El artista plástico francés René Magritte
diría que esto no es una pipa. A ver, querido lector, esto no es una película
de Almodóvar y quizás te conduzca por un camino un poco incómodo. En su libro, Amor líquido. Acerca de la fragilidad
de los vínculos humanos (2003), el sociólogo polaco Zygmunt Bauman nos
habla de algo que conocemos muy bien: el modelo de las relaciones posmodernas,
que se distingue por su “falta de solidez, calidez y por una tendencia a ser
cada vez más fugaces y superficiales”.
Hoy, en el reinado de las aplicaciones de citas, todo parece ser capaz de deshacerse en el aire. Breadcrumbing, orbiting y, por fin, ghosting. Estos tres anglicismos ejemplifican tendencias cada vez más crecientes en el microcosmo de las relaciones personales. El primero, clasifica la desafortunada situación en la que uno desaparece y reaparece en su vida, dando señales mínimas de interés en largos intervalos de tiempo, para mantener interesada a la otra persona, pero jamás llegando a un encuentro entre las dos.

DATOS GUARDADOS
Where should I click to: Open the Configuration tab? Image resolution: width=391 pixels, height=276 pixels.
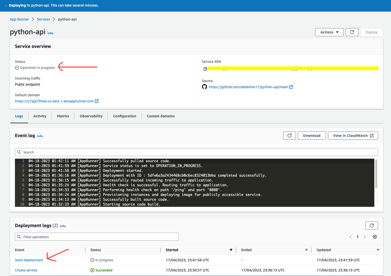pos(125,116)
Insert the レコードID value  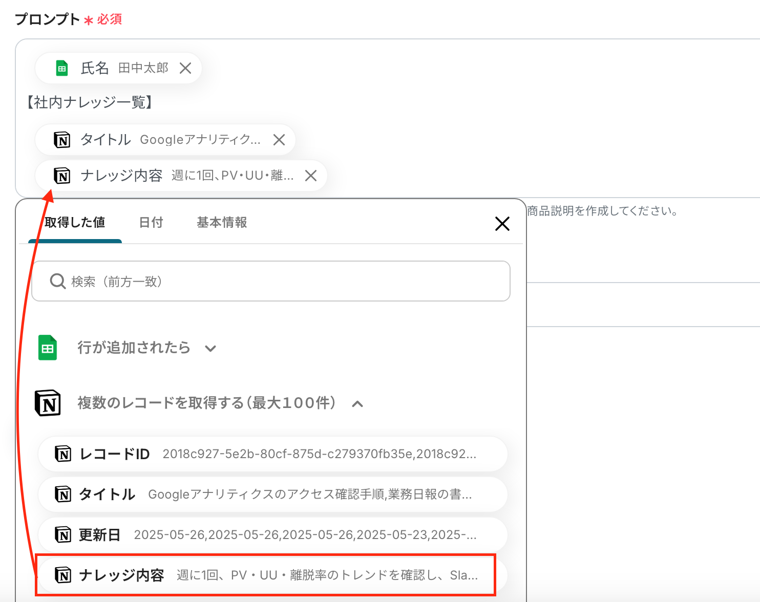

CONSIGNA A
Responde con datos del artículo sobre las relaciones posmodernas:
(i) ¿Qué artista plástico se nombra al principio?
(ii) ¿En qué año se publicó el libro de Zygmunt Bauman citado?
(iii) ¿Cuáles son los tres anglicismos mencionados?
CONSIGNA B
Prosigue el artículo sobre las relaciones posmodernas a partir de su última oración.

RESULTADO A
(i) René Magritte.
(ii) En 2003.
(iii) Breadcrumbing, orbiting y ghosting.

RESULTADO B
El segundo, que puede o no ocurrir después del breadcrumbing, es cuando el objeto de su interés corta las comunicaciones, pero sigue dándole “me gusta” en sus publicaciones en Instagram, viendo sus historias. O sea, la persona se mantiene en su órbita, lo suficientemente cerca para observarle, pero demasiado lejos para que se empiece una interacción. Se pretende mantener cierto contacto y vínculo por si, en algún momento, hay un cambio de opinión y apetece retomar la relación.
Para rematar, el ghosting, en una traducción de la palabra inglesa, ghost, que significa fantasma, expresa la situación en la que alguien simplemente rompe toda clase de comunicación con la persona, sin ningún tipo de advertencia o razón explícita. Los que lo hacen, generalmente tienen una de dos razones: no quieren pasar por lo inconfortable que es cortar con alguien o tienen miedo a la intimidad emocional que resultaría al seguir avanzando con la relación.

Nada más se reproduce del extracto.